*** MATERIAL SUPPLIED ***
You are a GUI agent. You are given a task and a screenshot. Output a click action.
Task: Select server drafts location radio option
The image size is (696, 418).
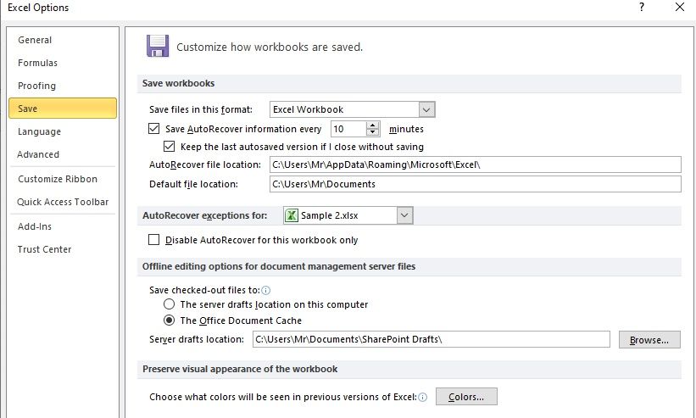click(169, 304)
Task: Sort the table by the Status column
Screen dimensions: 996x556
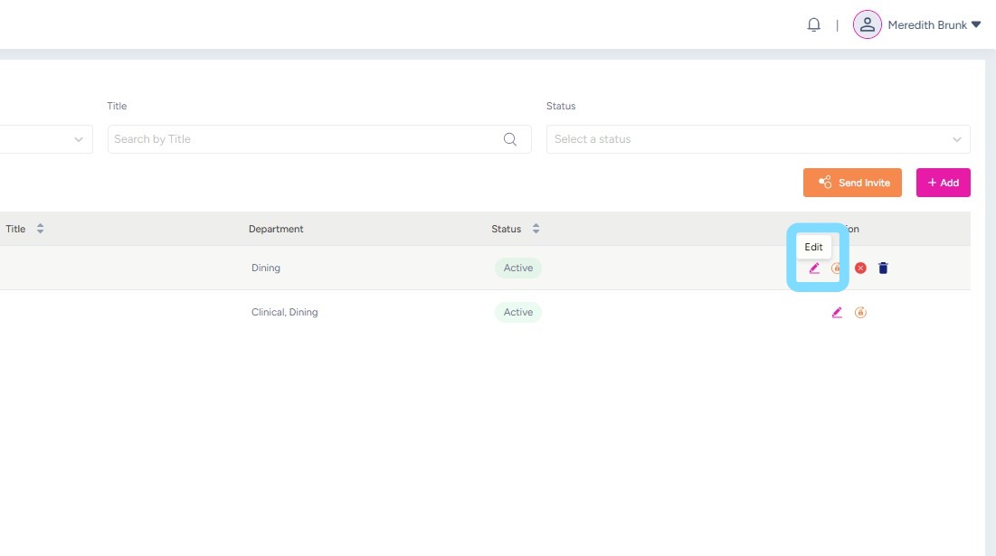Action: pos(536,230)
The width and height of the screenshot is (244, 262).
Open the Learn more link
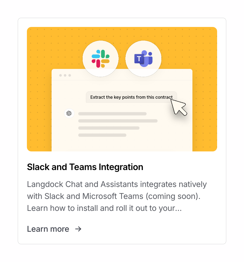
*** End of MATERIAL SUPPLIED ***
» **REQUIRED WORK**: Report every line of the data in which "screenshot" appears.

» **ANSWER BOX**:
You are a GUI agent. You are given a task and a screenshot. Output a click action.
The width and height of the screenshot is (244, 262).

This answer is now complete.